Retype everything from the start of the entries down to the line containing "(572, 681).", including that line.

Rows showing where targets appear
>> START

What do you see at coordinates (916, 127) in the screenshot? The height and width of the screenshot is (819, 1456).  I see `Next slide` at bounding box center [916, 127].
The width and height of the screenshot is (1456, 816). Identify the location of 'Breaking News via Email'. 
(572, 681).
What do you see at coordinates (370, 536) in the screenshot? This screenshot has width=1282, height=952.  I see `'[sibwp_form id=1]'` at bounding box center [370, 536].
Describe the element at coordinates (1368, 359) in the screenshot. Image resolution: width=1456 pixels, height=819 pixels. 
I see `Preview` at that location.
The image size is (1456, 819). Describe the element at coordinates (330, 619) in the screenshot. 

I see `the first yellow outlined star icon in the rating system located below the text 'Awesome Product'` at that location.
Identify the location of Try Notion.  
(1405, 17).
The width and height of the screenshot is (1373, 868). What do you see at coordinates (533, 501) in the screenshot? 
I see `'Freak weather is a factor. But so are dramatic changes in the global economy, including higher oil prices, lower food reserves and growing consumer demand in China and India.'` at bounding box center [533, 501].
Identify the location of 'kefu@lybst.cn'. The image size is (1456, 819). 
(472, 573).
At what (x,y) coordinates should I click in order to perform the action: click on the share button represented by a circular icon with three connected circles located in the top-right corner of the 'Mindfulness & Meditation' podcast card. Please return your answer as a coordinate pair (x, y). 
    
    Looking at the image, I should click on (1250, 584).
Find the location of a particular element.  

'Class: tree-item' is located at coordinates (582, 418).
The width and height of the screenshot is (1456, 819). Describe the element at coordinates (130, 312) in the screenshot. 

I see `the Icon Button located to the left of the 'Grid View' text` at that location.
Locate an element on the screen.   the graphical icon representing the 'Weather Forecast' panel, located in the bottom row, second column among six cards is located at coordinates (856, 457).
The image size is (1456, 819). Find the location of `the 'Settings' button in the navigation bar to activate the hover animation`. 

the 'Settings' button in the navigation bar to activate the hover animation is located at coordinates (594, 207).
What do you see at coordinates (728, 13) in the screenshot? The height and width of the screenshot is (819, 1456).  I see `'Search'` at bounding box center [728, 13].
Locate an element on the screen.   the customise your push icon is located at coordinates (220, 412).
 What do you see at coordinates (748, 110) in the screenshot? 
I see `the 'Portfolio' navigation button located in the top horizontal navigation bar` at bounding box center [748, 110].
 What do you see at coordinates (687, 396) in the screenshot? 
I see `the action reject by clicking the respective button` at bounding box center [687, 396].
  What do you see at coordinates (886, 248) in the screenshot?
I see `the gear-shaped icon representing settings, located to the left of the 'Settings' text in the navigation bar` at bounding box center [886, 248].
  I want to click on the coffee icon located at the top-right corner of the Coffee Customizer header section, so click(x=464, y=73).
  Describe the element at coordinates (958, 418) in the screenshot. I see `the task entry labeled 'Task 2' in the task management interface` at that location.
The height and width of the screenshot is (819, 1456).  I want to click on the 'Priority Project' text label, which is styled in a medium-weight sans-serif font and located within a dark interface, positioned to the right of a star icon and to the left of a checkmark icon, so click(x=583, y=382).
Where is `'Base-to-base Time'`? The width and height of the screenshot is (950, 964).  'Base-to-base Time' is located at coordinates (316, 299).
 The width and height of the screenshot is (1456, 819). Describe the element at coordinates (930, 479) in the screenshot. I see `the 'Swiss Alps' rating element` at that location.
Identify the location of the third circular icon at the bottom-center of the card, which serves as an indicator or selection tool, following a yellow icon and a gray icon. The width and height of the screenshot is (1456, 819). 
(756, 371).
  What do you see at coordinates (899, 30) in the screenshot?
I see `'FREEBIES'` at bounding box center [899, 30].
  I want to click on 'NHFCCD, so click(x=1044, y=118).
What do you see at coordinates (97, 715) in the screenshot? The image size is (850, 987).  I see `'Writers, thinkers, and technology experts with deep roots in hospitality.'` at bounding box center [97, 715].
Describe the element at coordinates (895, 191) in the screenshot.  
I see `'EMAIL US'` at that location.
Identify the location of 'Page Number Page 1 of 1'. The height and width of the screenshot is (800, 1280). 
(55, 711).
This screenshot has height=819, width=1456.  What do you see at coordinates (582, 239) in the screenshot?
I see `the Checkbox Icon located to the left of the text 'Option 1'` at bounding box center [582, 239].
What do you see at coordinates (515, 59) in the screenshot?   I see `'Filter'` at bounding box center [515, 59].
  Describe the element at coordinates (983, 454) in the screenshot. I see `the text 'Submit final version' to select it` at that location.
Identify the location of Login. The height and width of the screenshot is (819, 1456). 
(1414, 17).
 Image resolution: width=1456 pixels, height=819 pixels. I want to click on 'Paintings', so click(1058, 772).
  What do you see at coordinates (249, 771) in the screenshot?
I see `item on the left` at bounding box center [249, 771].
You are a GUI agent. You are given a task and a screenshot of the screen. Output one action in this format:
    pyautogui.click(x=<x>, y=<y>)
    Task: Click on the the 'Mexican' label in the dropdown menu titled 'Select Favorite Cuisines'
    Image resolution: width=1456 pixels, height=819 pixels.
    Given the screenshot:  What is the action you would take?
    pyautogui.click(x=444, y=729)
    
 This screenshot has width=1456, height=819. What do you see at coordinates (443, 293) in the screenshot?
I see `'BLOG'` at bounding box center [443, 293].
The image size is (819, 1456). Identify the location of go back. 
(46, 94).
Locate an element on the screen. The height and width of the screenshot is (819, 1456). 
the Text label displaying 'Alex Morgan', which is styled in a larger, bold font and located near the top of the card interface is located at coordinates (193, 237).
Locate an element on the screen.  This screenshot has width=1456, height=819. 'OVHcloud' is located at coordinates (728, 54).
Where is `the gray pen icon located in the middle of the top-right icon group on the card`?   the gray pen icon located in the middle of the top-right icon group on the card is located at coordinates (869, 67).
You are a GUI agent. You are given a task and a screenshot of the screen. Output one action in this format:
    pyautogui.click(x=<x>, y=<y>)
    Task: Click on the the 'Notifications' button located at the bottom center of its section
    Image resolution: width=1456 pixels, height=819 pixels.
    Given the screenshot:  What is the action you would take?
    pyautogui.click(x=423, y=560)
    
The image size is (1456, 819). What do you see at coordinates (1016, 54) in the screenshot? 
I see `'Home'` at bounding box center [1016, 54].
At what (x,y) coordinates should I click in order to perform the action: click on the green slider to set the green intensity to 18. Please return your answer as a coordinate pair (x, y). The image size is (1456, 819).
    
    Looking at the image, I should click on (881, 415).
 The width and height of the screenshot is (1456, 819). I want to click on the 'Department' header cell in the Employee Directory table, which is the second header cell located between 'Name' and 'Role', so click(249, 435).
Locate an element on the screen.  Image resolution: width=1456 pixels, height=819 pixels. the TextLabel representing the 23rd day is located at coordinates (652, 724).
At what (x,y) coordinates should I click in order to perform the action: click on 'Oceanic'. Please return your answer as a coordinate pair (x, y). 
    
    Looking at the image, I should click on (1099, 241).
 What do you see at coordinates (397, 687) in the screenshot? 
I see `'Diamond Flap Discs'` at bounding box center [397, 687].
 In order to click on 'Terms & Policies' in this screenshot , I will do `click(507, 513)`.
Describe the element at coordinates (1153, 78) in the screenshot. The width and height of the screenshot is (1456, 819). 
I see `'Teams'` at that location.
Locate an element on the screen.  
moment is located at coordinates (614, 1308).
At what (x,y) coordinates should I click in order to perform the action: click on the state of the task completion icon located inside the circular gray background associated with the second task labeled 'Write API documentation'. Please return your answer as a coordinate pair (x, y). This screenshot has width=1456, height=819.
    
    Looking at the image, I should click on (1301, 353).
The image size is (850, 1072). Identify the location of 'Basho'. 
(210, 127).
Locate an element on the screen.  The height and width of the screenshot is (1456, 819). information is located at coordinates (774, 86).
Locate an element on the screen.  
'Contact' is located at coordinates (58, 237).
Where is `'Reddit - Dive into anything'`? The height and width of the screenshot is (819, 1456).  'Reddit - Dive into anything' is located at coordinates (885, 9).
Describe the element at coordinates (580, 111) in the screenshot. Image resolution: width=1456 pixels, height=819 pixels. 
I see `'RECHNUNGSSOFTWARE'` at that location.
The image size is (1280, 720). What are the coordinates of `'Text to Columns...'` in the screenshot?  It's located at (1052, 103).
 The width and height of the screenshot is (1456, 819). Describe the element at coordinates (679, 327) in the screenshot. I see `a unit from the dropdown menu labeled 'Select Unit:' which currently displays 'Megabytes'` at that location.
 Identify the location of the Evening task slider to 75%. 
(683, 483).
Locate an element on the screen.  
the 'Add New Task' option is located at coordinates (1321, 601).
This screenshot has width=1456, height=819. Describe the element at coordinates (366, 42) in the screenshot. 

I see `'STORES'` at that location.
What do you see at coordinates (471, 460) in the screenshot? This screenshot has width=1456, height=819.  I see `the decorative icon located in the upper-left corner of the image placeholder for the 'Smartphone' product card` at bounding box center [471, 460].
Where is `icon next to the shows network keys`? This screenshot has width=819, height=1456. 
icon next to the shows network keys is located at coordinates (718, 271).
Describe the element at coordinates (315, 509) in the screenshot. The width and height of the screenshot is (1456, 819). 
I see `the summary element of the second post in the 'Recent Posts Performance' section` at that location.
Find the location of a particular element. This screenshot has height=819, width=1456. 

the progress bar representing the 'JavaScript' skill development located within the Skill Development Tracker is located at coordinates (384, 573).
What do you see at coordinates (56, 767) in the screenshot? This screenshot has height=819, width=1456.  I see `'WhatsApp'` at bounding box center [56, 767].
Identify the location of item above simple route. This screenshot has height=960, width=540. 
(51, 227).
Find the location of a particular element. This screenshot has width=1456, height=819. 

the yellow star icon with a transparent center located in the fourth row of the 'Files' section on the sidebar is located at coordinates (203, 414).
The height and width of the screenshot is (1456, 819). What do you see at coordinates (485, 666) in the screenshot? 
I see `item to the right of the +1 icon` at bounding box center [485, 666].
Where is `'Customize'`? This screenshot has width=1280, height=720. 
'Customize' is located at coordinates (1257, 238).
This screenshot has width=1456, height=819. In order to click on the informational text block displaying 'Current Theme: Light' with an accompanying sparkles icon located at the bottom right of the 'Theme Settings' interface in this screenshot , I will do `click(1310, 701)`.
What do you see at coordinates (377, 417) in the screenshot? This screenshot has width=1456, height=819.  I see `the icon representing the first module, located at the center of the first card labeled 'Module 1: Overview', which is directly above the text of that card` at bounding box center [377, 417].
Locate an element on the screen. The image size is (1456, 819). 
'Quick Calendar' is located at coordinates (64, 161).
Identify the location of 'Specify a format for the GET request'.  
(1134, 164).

>> END

■ **Answer for the task**
What do you see at coordinates (916, 127) in the screenshot? The height and width of the screenshot is (819, 1456).  I see `Next slide` at bounding box center [916, 127].
The width and height of the screenshot is (1456, 816). Identify the location of 'Breaking News via Email'. 
(572, 681).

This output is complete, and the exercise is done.